The city of Atlanta is experiencing rapid growth in the job market, which creates an impact on the office and housing markets. Higher demand for living space necessarily means that construction must step up its pace, and for the most part construction has boomed as a result. For example, Equifax Inc., which is based in Atlanta, has announced that it will create up to 150 jobs and relocate its Sandy Springs and Alpharetta offices near their current headquarters located in Midtown on Peachtree Street. This alone is expected to bring over 650 jobs to Midtown Atlanta.

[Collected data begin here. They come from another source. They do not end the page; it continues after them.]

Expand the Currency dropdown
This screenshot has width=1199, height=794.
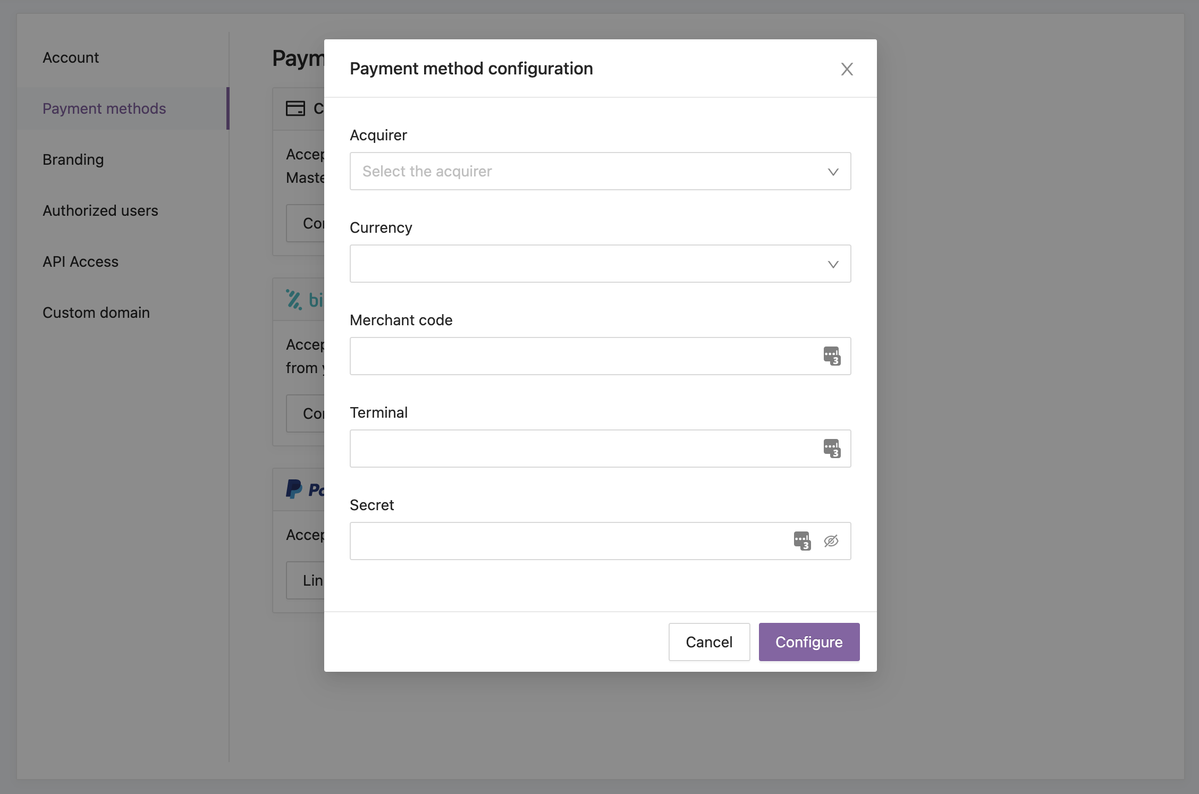point(601,264)
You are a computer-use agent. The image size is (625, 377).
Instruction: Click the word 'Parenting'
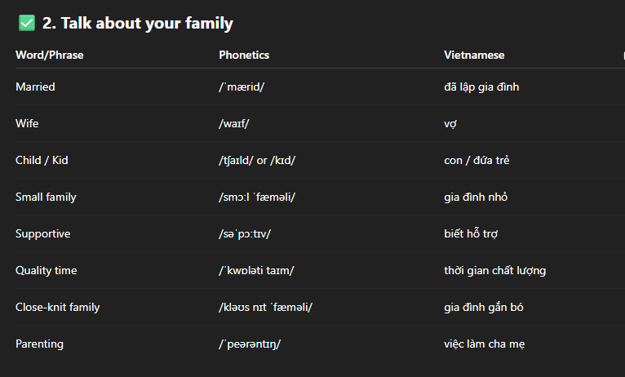click(39, 344)
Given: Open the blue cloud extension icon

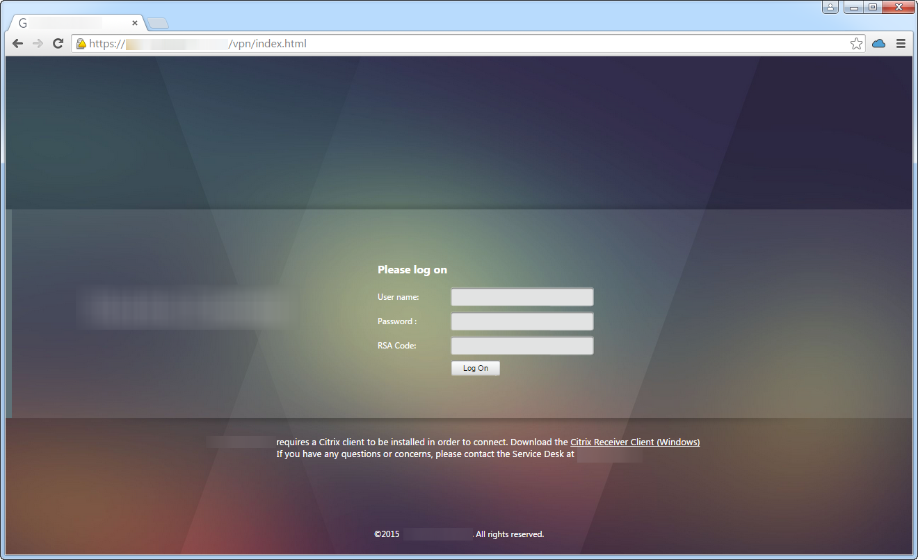Looking at the screenshot, I should pyautogui.click(x=879, y=44).
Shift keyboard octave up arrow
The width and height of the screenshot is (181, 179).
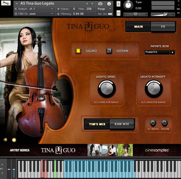point(2,164)
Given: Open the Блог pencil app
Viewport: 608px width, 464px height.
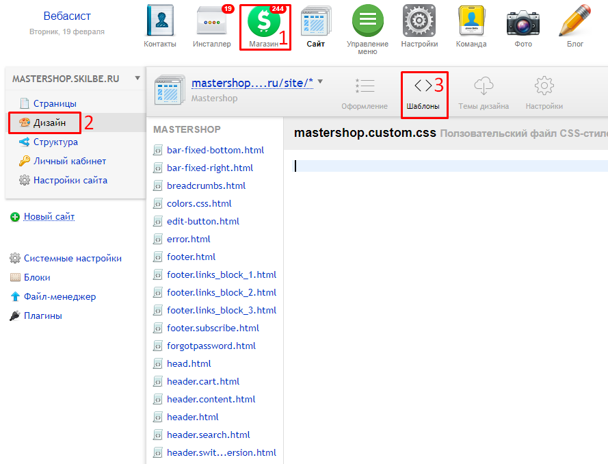Looking at the screenshot, I should (x=574, y=22).
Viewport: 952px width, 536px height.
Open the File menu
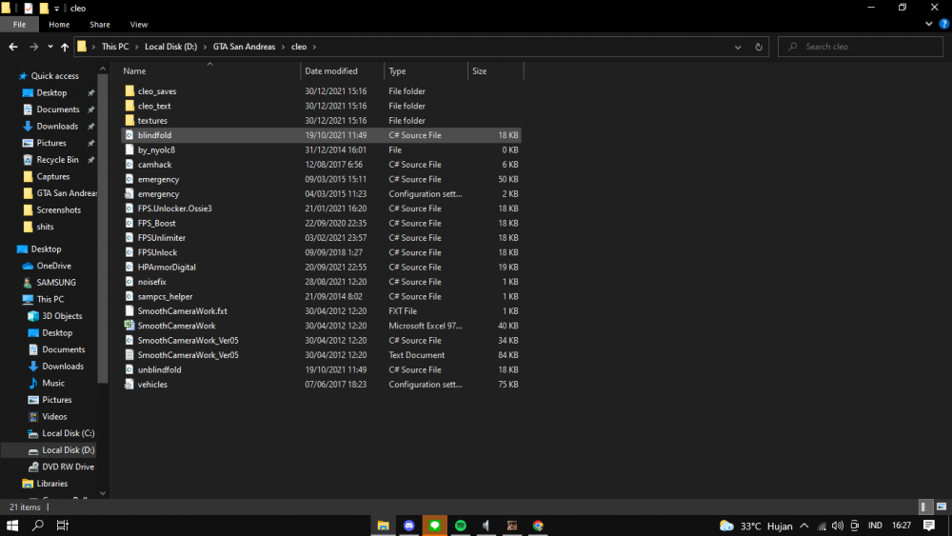(x=19, y=25)

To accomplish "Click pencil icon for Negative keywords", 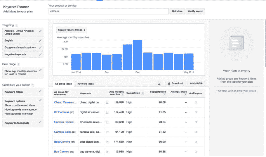I will [x=40, y=54].
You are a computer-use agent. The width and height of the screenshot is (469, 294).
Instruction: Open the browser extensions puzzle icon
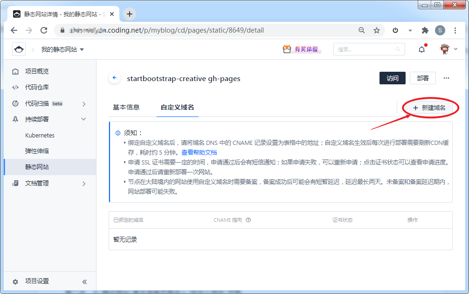click(x=425, y=30)
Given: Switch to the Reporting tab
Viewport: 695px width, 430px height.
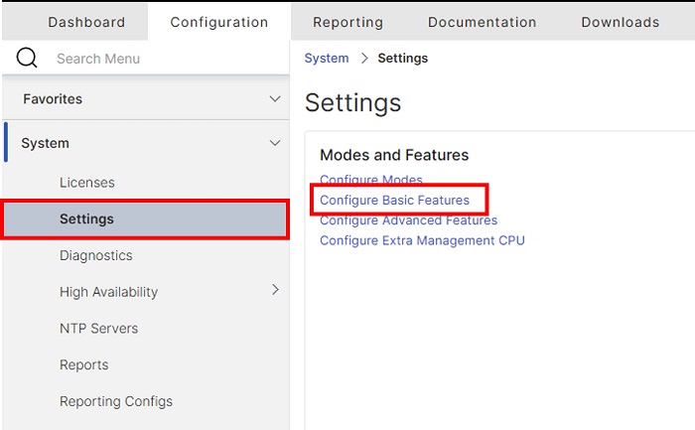Looking at the screenshot, I should click(348, 22).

This is a huge deal, because rising employment and economic growth tend to go hand-in-hand with real estate growth. Neighborhoods throughout the metro and outlying areas of Atlanta are experiencing a vast amount of construction, job creation and housing market growth. This is due in no small part to the rise of millennial employees, which has encouraged companies to relocate or remain in the Buckhead, Midtown or Downtown Atlanta vicinities.

2.5 million additional people are expected to call Atlanta home by 2025, and they’ll all need to live and work somewhere. An offshoot of this is the need for improved infrastructure, which creates even more jobs and economic activity.

What does all of that mean for the housing market, and can Atlanta’s infrastructure even support this amount of population growth?

The question on everyone’s minds at this moment is whether the surge in inventory will soften the housing market, particularly in the suburbs. These areas are of interest because the metro area can only reasonably support so many people; it’s common, and will continue to be the norm for the foreseeable future, for residents to opt for cheaper, quieter areas to live in the suburbs and tolerate a long commute to work. For a city that reportedly hates traffic, Atlanta is distinguished by an average commute of 40 minutes each way. There’s no reason to expect this will change, and so the suburban areas are worth analyzing in this context.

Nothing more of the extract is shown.